* _AIM OF THE EXERCISE_:
Copy the records below word for word, from the line with "You are a computer-use" up to and including the line with "coord(779,508)", and omit the pictures from your answer.

* _RECORDS TO USE_:
* * * * *

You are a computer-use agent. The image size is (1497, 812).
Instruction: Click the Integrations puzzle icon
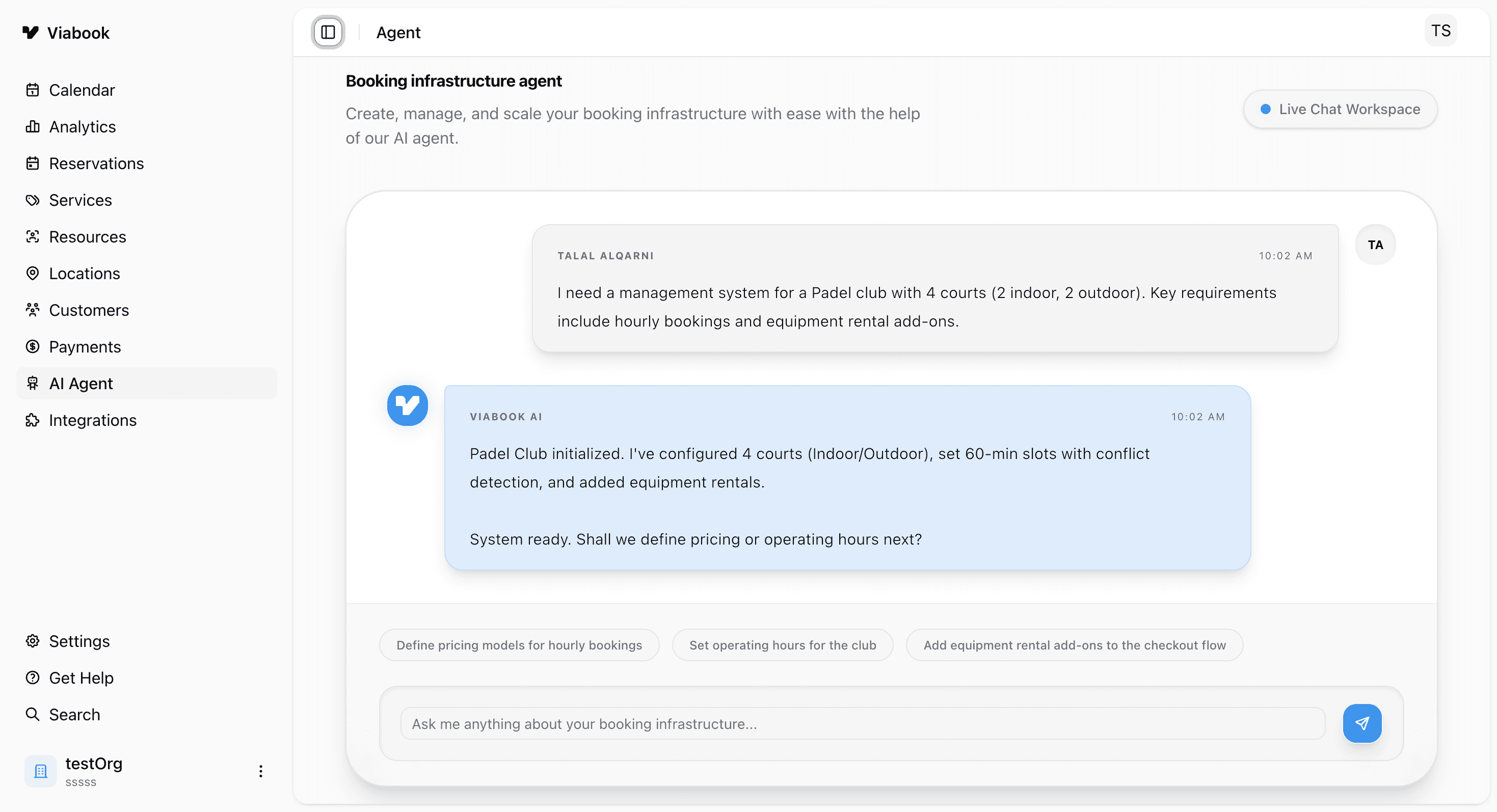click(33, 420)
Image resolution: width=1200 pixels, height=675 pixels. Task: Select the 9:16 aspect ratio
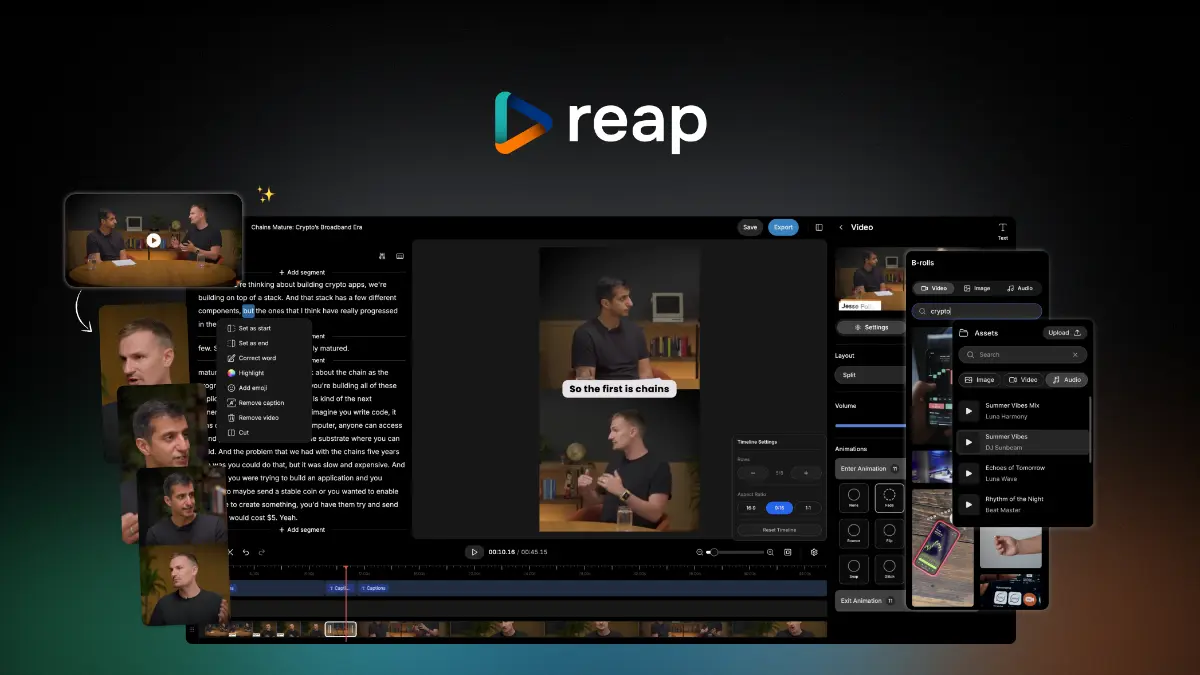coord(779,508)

* * * * *

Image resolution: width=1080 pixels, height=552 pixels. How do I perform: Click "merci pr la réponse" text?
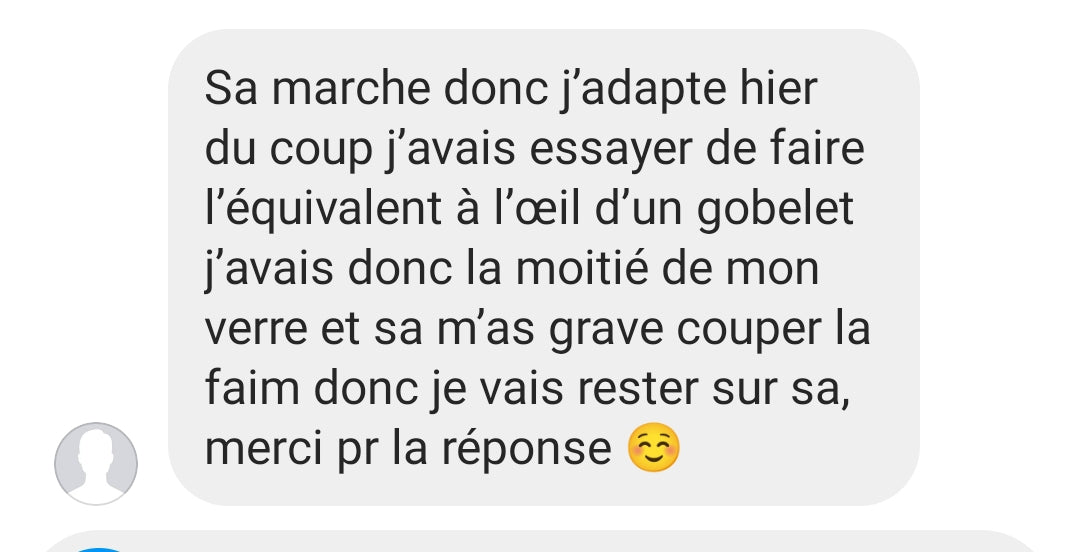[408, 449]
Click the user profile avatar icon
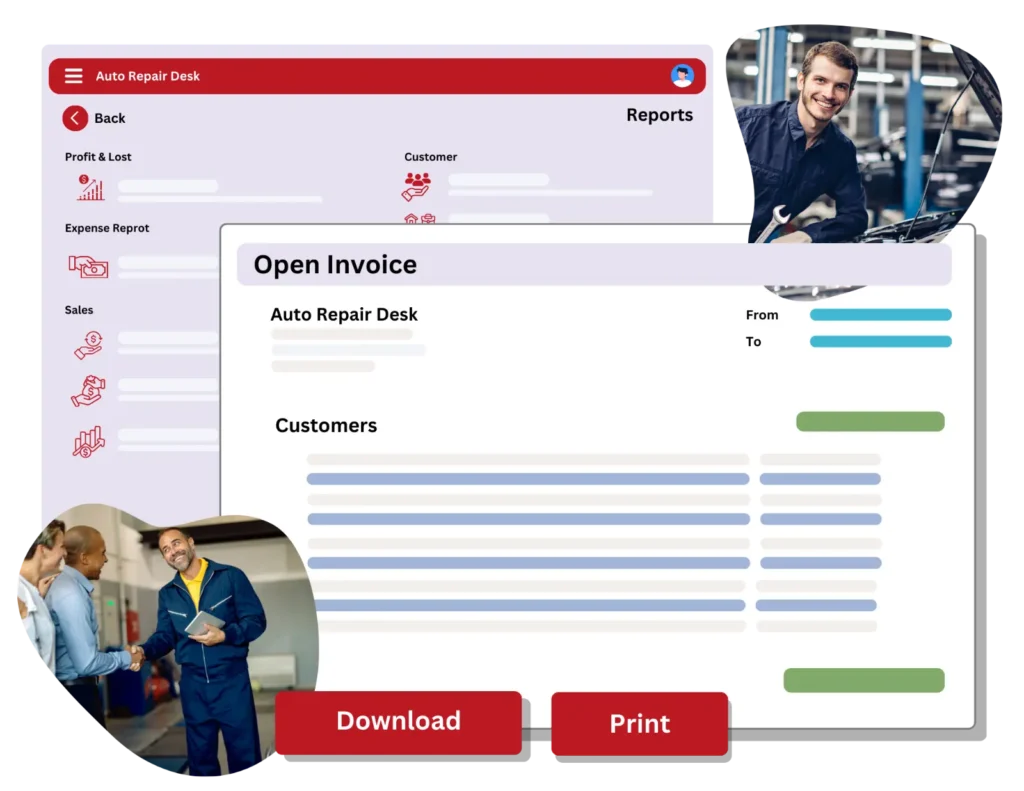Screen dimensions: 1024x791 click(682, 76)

* * * * *

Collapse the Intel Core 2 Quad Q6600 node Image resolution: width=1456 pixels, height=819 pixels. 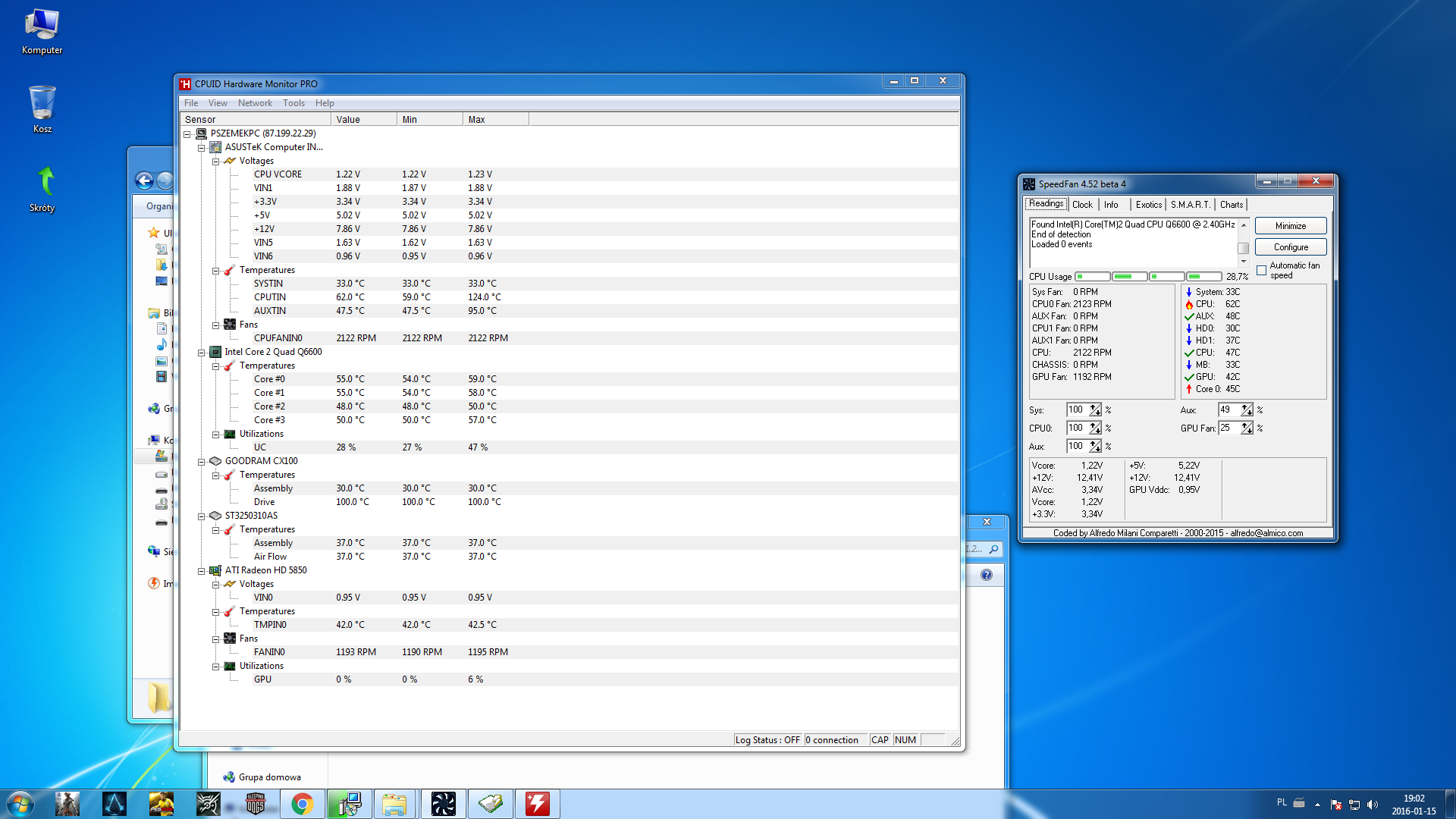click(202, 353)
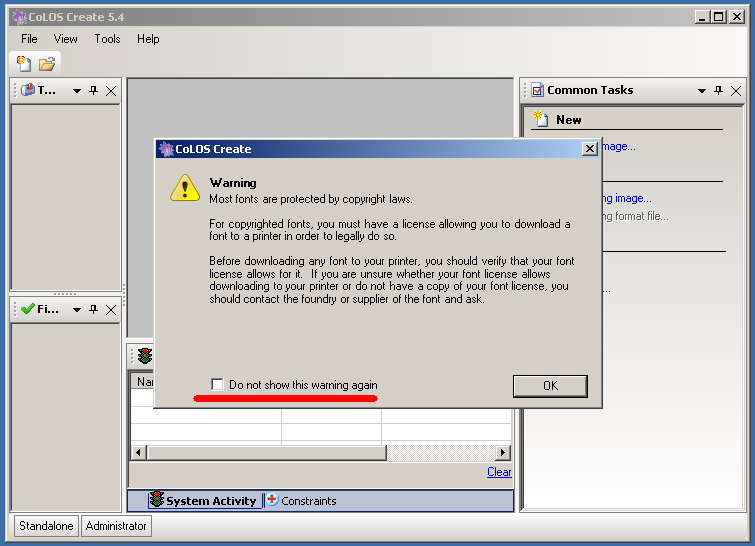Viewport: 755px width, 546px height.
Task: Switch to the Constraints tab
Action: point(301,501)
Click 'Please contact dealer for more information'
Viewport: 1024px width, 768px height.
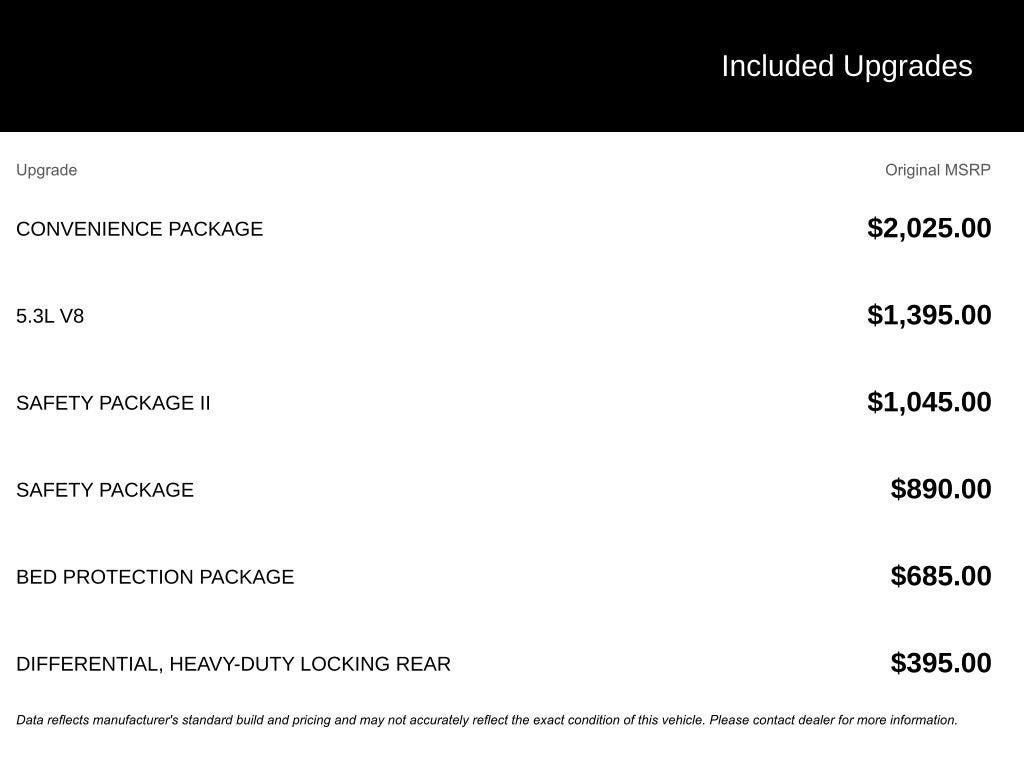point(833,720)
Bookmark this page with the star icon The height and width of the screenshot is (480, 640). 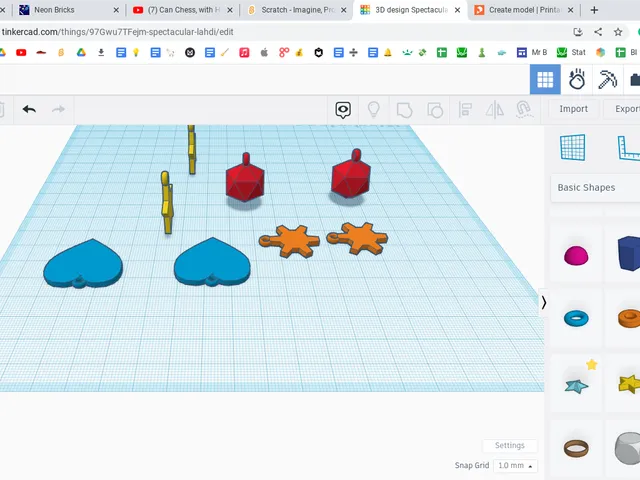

* * * * *

* _ANSWER IN FULL_:
You are a computer-use agent. The image size is (1497, 812).
Instruction: Click the Integrations puzzle icon
click(33, 420)
Image resolution: width=1200 pixels, height=675 pixels. Task: Select the 9:16 aspect ratio
coord(779,508)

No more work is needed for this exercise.